■ Given request 1
Check each statement against the research page. For each, answer yes or no and quote the exact words that decide it.
(a) The swap data used in the interest rate risk study covers over 60% of overall swap activity in the world.
(b) Hedge funds behave like pension and insurance funds in the short end.
(c) The ring-fencing paper finds that the other subsidiaries of ring-fenced banking groups are significantly harmed.

== Page

Research

Working Papers

[New!] The Market for Sharing Interest Rate Risk: Quantitites behind Prices (July 2023)with Umang Khetan (University of Iowa), Jane Li (Columbia Business School) and Ishita Sen (Harvard Business School) – first version: BoE Staff WP 1031

We study the extent of interest rate risk sharing across the financial system. We use granular positions and transactions data in interest rate swaps, covering over 60% of overall swap activity in the world. We show that pension and insurance (PF&I) sector emerges as a natural counterparty to banks and corporations: overall, and in response to decline in rates, PF&I buy duration, whereas banks and corporations sell duration. This cross-sector netting reduces the aggregate net demand that is supplied by dealers. However, two factors impede cross-sector netting and add to dealer imbalances across maturities. (i) PF&I, bank and corporate demand is segmented across maturities. (ii) Large volumes are traded by hedge funds, who behave like banks in the short-end and like PF&I in the long-end. This worsens segmentation, exposing dealers to a steepening or flattening of the yield curve in addition to residual duration risk. Consistent with this, we find that demand pressure, in particular hedge funds’ trades, impact swap spreads across maturities. We also document that long-tenor pension fund trades are less likely to be centrally cleared, adding counterparty credit risk to demand imbalances.

(Upcoming) seminars and presentations: University of Iowa*, Commodity Futures Trading Comission, Bank of Canada, HEC Montréal, AFA Poster session*

The Ring-Fencing Bonus (Oct 2022)with Irem Erten (Warwick Business School) and John Thanassoulis (Warwick Business School) – BoE Staff WP 999

We study the impact of ring-fencing on bank risk using short-term repo rates. Exploiting confidential data on the near-universe of sterling-denominated repo transactions, we find compelling evidence that banking groups subject to ring-fencing are perceived to be safer; repo investors lend to ring-fenced groups at lower rates, controlling for bank characteristics and collateral risk. Ring-fenced groups charge more to supply liquidity. We show that these effects are driven by the ring-fenced subsidiary; the other subsidiaries are not adversely impacted by ring-fencing to any meaningful extent. We further document that the banking groups reduce their risk-taking after the imposition of the fence. Our paper suggests that structural reforms can have a significant beneficial impact on risk in the banking system.

====
== Supplied records

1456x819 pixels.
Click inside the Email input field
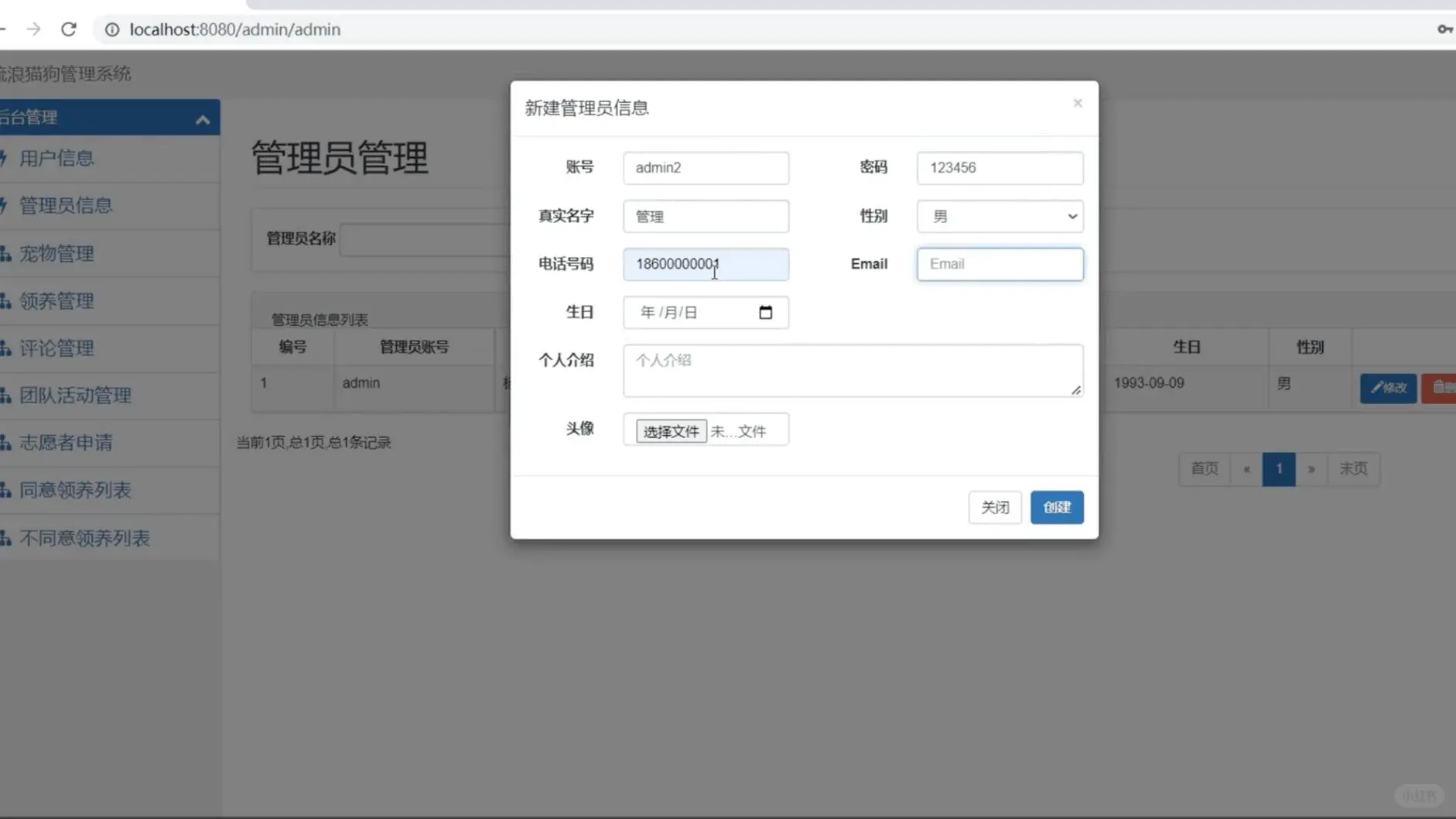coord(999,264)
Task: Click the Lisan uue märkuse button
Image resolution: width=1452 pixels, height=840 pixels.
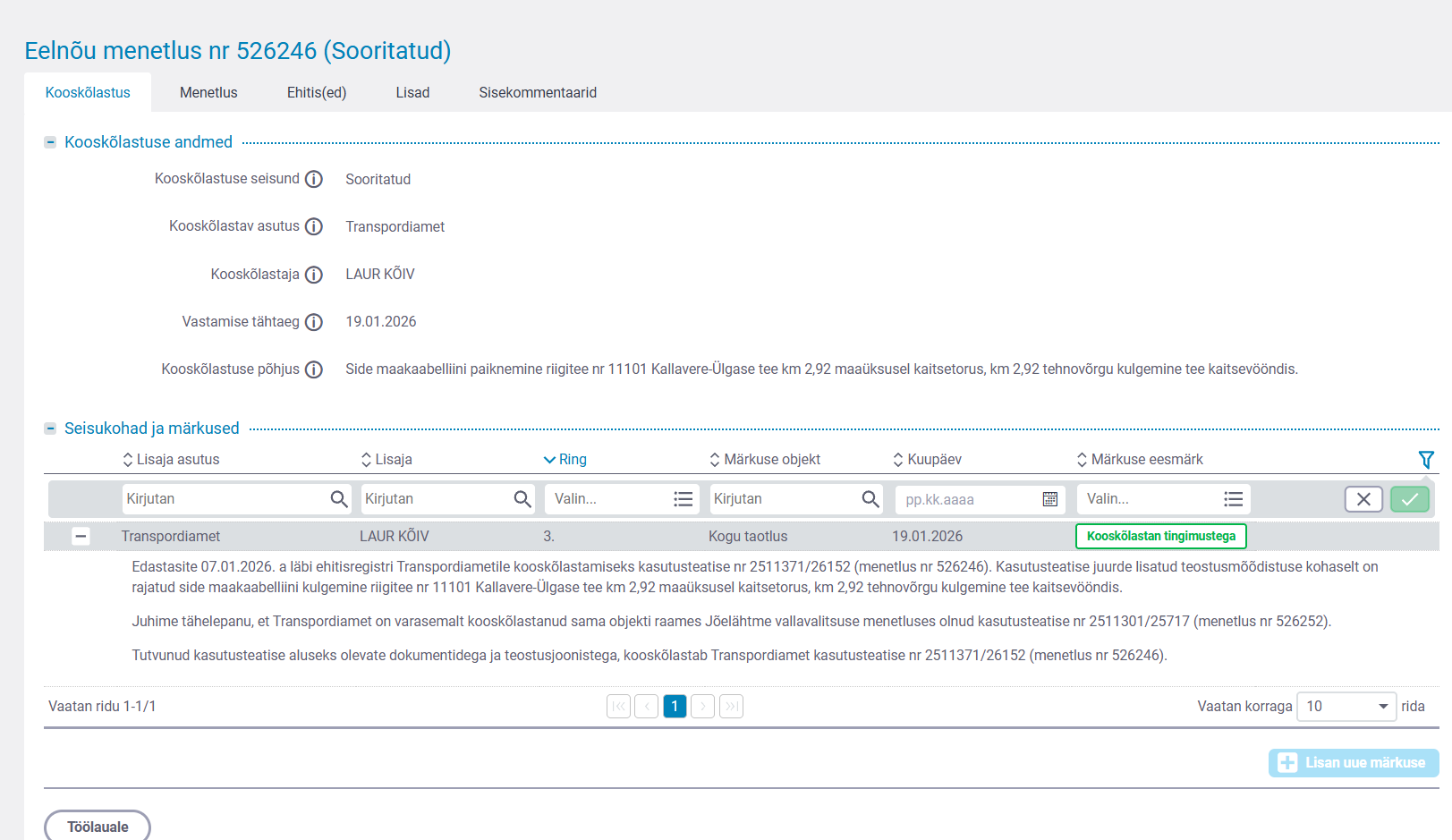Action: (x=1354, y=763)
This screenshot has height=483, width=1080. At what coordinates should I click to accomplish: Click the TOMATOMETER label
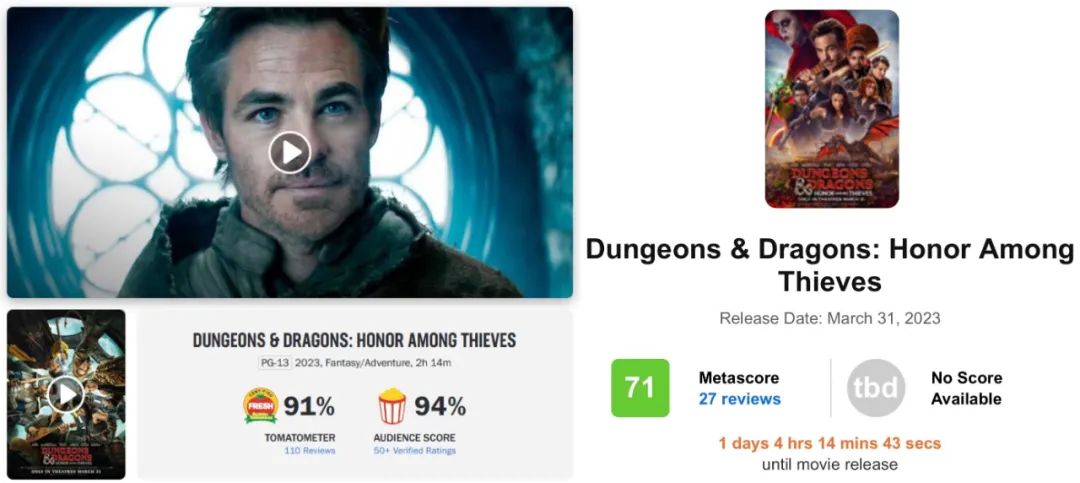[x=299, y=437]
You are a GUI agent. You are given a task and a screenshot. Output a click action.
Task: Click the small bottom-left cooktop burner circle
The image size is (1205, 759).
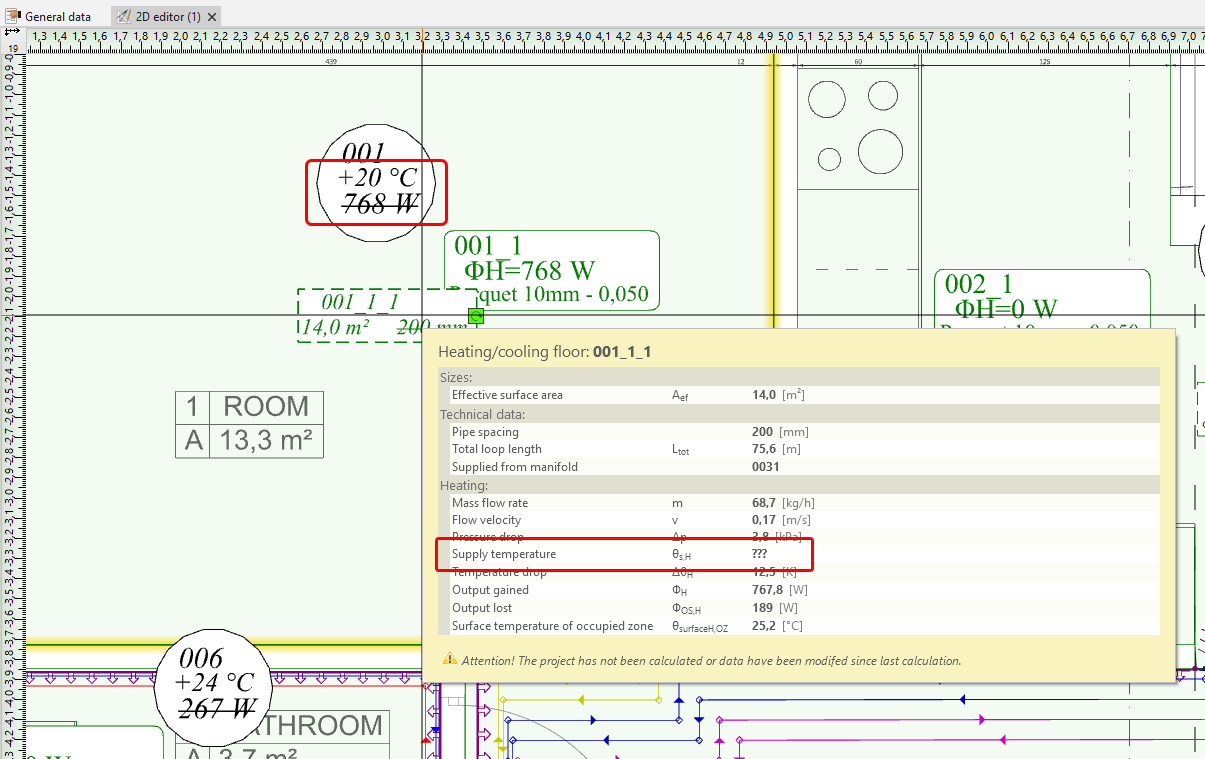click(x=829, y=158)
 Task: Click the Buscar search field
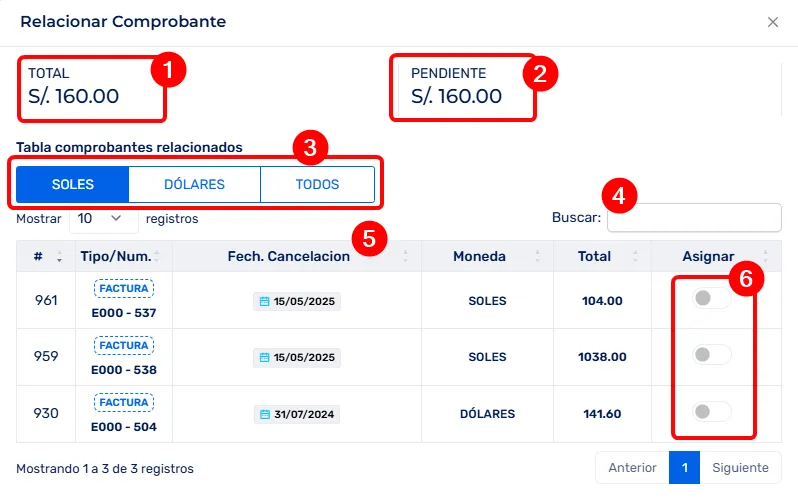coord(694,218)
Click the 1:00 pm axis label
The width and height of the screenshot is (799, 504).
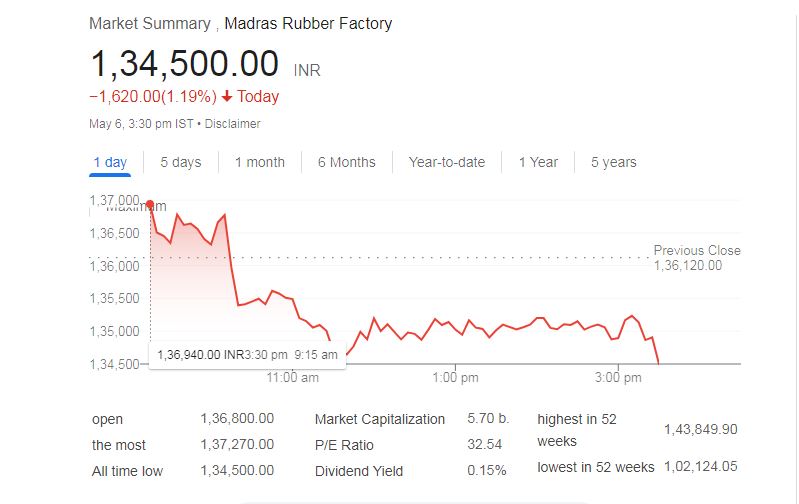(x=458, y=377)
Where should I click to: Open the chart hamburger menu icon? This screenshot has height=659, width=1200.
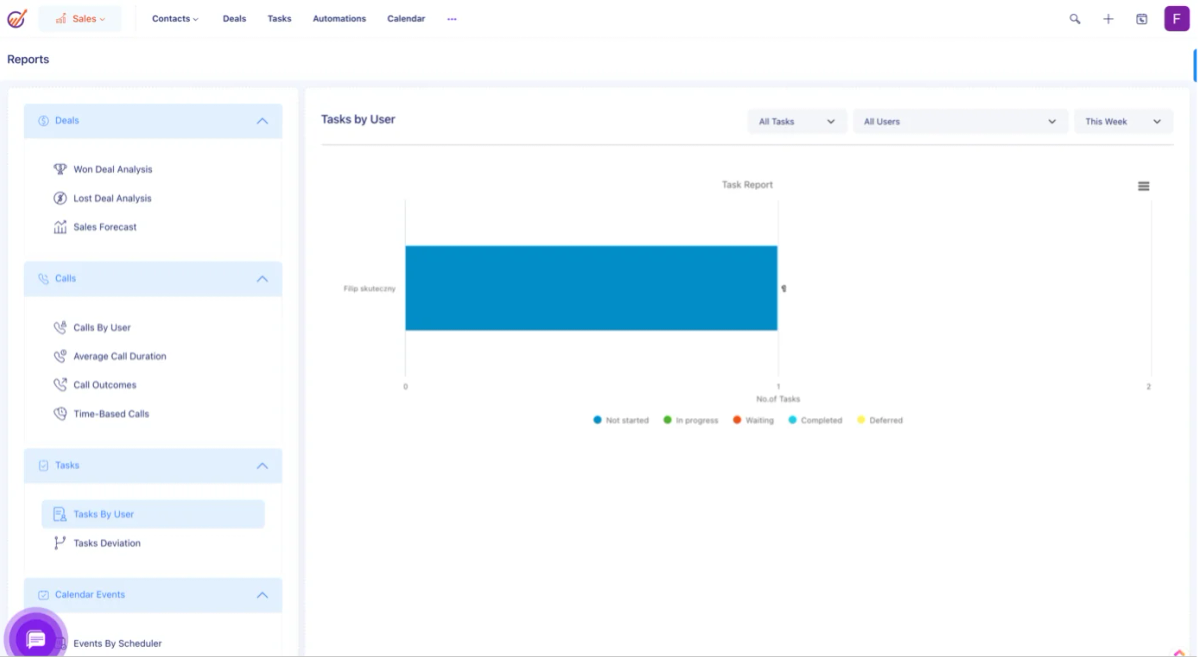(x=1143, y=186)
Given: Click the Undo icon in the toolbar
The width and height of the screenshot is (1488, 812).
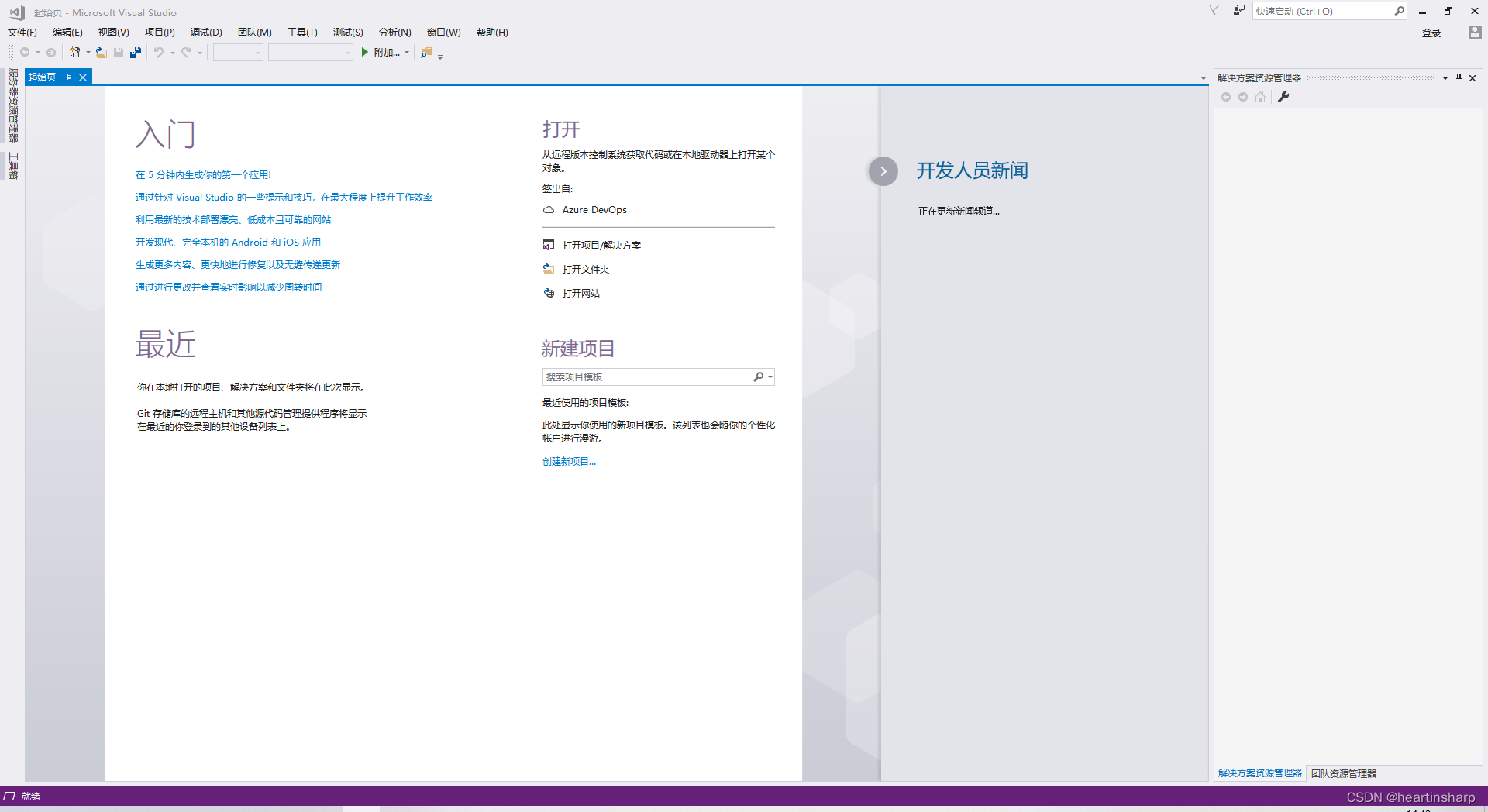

====

■ Given request 2
Rewrite all of the entries above, substituting "screen capture" for every "screenshot" and changing nothing else. Leave the pictures out.

■ Correct result 1
(a) Yes: "covering over 60% of overall swap activity in the world."
(b) No: "who behave like banks in the short-end and like PF&I in the long-end."
(c) No: "the other subsidiaries are not adversely impacted by ring-fencing to any meaningful extent."

■ Correct result 2
1456x819 pixels.
Click inside the Email input field
coord(999,264)
Task: Click the Lisan uue märkuse button
Image resolution: width=1452 pixels, height=840 pixels.
Action: (x=1354, y=763)
This screen capture has height=483, width=1080. At what coordinates should I click to accomplish: Click the TOMATOMETER label
[x=299, y=437]
You are a GUI agent. You are given a task and a screen capture. Output a click action.
Task: Click the small bottom-left cooktop burner circle
The image size is (1205, 759).
click(x=829, y=158)
 Task: Click the Buscar search field
coord(694,218)
Click the 1:00 pm axis label
The width and height of the screen capture is (799, 504).
(x=458, y=377)
Where should I click to: Open the chart hamburger menu icon? This screen capture has height=659, width=1200.
(x=1143, y=186)
Given: Click the Undo icon in the toolbar
The width and height of the screen capture is (1488, 812).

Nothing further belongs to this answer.